Saved data entries:
--- START ---

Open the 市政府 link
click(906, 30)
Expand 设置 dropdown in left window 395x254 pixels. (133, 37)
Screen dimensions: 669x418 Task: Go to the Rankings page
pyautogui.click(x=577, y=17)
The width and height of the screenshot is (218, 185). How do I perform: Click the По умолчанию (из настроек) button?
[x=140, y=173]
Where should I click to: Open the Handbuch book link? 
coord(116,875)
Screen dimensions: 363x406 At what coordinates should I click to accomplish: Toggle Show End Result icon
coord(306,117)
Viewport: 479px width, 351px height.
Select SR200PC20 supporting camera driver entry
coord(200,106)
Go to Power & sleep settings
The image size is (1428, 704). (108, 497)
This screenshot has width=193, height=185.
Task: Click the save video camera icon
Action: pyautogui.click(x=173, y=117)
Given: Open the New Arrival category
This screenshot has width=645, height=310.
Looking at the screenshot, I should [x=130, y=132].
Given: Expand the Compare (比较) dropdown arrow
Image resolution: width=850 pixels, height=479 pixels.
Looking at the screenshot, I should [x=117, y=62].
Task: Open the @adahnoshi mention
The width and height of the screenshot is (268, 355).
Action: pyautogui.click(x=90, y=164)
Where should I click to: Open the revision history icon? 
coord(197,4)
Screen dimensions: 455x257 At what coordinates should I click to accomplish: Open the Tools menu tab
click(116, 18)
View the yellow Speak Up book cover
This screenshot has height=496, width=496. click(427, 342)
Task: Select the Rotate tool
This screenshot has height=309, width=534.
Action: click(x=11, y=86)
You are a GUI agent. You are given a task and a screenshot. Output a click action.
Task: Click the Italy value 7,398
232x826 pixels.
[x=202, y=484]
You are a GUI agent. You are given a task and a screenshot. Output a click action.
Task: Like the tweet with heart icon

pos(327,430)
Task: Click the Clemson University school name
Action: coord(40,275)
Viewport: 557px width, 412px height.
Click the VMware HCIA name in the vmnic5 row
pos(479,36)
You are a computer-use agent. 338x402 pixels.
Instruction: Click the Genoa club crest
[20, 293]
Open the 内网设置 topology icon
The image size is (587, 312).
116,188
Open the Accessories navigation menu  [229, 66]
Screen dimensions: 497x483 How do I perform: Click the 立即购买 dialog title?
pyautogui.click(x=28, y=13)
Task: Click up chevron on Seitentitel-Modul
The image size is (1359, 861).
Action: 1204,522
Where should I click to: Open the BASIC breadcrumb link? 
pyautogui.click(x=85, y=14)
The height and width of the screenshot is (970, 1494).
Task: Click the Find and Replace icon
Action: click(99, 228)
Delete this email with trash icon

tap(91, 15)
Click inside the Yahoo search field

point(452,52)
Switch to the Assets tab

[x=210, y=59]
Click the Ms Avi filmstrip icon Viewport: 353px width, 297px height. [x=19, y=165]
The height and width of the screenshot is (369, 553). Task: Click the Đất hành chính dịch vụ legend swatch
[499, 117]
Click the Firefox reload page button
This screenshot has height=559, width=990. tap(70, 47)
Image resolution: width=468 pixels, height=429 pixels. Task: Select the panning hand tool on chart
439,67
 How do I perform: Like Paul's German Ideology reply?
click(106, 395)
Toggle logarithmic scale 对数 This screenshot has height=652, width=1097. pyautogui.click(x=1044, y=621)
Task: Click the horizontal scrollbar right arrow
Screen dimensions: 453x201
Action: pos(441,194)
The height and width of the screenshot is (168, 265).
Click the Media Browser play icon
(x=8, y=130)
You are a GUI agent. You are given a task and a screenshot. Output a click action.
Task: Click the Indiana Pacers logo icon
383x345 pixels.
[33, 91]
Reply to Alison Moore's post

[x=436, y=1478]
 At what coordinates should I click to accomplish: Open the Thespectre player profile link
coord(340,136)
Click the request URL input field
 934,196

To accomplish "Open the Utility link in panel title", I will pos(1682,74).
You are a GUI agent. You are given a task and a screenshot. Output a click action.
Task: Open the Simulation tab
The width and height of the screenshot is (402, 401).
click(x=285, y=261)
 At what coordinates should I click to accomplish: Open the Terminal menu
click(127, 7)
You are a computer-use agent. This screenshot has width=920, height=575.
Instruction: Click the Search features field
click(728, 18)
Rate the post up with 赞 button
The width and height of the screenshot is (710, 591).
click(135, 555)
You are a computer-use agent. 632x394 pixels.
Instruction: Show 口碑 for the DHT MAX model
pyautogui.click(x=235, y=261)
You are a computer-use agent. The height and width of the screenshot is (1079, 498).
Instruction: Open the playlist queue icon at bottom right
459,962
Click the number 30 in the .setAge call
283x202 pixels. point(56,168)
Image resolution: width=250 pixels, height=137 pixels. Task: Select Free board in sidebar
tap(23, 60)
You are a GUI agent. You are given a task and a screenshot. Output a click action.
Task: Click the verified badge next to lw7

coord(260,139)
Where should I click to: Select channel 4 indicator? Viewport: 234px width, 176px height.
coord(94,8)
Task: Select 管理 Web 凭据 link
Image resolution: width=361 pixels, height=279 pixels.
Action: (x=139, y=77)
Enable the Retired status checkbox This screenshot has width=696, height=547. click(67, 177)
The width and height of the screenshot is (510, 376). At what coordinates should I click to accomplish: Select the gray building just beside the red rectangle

--- END ---

**PROBLEM REQUIREMENTS:** Exactly how many lines of the records above contain "Expand"? Please state only the number.

**ANSWER BOX:** 2